**EXERCISE**
Transcribe all the data, leaving each word as it is.
===============
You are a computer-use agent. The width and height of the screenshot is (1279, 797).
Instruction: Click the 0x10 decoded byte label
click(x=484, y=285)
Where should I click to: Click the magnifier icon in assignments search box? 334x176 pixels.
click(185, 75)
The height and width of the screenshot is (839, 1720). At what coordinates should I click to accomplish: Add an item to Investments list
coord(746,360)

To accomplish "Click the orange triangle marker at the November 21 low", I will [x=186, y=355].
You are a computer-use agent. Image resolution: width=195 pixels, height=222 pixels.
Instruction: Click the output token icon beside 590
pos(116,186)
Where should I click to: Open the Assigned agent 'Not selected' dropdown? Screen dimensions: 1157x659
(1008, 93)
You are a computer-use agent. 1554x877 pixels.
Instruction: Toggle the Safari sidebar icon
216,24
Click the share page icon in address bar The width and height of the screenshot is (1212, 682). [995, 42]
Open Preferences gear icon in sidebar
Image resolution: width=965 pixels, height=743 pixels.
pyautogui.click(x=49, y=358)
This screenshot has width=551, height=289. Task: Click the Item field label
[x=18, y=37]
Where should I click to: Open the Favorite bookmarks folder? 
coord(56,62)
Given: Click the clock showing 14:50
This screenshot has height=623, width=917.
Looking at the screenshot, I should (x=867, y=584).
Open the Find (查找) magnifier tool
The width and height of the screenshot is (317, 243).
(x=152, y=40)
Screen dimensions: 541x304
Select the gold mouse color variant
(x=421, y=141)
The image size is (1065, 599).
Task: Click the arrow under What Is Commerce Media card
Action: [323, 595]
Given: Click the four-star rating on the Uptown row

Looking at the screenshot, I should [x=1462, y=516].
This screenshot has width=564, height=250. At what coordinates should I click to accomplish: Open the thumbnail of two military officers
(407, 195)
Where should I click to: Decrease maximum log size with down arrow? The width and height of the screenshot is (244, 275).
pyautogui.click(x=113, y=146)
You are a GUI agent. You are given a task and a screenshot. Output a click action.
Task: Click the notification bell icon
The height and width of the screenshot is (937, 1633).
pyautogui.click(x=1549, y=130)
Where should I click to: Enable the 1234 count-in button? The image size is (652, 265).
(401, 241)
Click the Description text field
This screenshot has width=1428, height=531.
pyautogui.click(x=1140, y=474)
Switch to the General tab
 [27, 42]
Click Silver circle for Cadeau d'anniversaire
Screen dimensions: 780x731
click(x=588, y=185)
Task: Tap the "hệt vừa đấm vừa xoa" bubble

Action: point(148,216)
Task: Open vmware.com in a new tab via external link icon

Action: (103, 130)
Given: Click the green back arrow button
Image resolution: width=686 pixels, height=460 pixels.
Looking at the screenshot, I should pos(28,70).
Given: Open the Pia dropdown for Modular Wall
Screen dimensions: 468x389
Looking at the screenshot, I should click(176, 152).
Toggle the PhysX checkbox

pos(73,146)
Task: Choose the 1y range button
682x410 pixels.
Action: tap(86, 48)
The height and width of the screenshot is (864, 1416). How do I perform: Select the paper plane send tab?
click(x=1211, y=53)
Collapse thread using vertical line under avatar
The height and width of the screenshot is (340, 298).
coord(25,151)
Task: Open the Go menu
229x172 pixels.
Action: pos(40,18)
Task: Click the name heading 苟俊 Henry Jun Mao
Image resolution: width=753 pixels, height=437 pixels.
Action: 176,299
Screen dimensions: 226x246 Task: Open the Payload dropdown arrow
===============
**EXPECTED OUTPUT**
You are a computer-use agent. The width and height of the screenshot is (1279, 797).
Instruction: Click the 0x10 decoded byte label
click(x=484, y=285)
Where should I click to: Click the magnifier icon in assignments search box? 334x176 pixels.
click(185, 75)
The height and width of the screenshot is (839, 1720). At what coordinates should I click to accomplish: Add an item to Investments list
coord(746,360)

To accomplish "Click the orange triangle marker at the November 21 low", I will [x=186, y=355].
You are a computer-use agent. Image resolution: width=195 pixels, height=222 pixels.
Instruction: Click the output token icon beside 590
pos(116,186)
Where should I click to: Open the Assigned agent 'Not selected' dropdown? Screen dimensions: 1157x659
(1008, 93)
You are a computer-use agent. 1554x877 pixels.
Instruction: Toggle the Safari sidebar icon
216,24
Click the share page icon in address bar The width and height of the screenshot is (1212, 682). [995, 42]
Open Preferences gear icon in sidebar
Image resolution: width=965 pixels, height=743 pixels.
pyautogui.click(x=49, y=358)
This screenshot has width=551, height=289. Task: Click the Item field label
[x=18, y=37]
Where should I click to: Open the Favorite bookmarks folder? 
coord(56,62)
Given: Click the clock showing 14:50
This screenshot has height=623, width=917.
Looking at the screenshot, I should (x=867, y=584).
Open the Find (查找) magnifier tool
The width and height of the screenshot is (317, 243).
(x=152, y=40)
Screen dimensions: 541x304
Select the gold mouse color variant
(x=421, y=141)
The image size is (1065, 599).
Task: Click the arrow under What Is Commerce Media card
Action: [323, 595]
Given: Click the four-star rating on the Uptown row

Looking at the screenshot, I should [x=1462, y=516].
This screenshot has width=564, height=250. At what coordinates should I click to accomplish: Open the thumbnail of two military officers
(407, 195)
Where should I click to: Decrease maximum log size with down arrow? The width and height of the screenshot is (244, 275).
pyautogui.click(x=113, y=146)
You are a GUI agent. You are given a task and a screenshot. Output a click action.
Task: Click the notification bell icon
The height and width of the screenshot is (937, 1633).
pyautogui.click(x=1549, y=130)
Where should I click to: Enable the 1234 count-in button? The image size is (652, 265).
(401, 241)
Click the Description text field
This screenshot has width=1428, height=531.
pyautogui.click(x=1140, y=474)
Switch to the General tab
 [27, 42]
Click Silver circle for Cadeau d'anniversaire
Screen dimensions: 780x731
click(x=588, y=185)
Task: Tap the "hệt vừa đấm vừa xoa" bubble

Action: point(148,216)
Task: Open vmware.com in a new tab via external link icon

Action: (103, 130)
Given: Click the green back arrow button
Image resolution: width=686 pixels, height=460 pixels.
Looking at the screenshot, I should pos(28,70).
Given: Open the Pia dropdown for Modular Wall
Screen dimensions: 468x389
Looking at the screenshot, I should click(176, 152).
Toggle the PhysX checkbox

pos(73,146)
Task: Choose the 1y range button
682x410 pixels.
Action: tap(86, 48)
The height and width of the screenshot is (864, 1416). How do I perform: Select the paper plane send tab?
click(x=1211, y=53)
Collapse thread using vertical line under avatar
The height and width of the screenshot is (340, 298).
coord(25,151)
Task: Open the Go menu
229x172 pixels.
Action: pos(40,18)
Task: Click the name heading 苟俊 Henry Jun Mao
Image resolution: width=753 pixels, height=437 pixels.
Action: 176,299
Screen dimensions: 226x246 Task: Open the Payload dropdown arrow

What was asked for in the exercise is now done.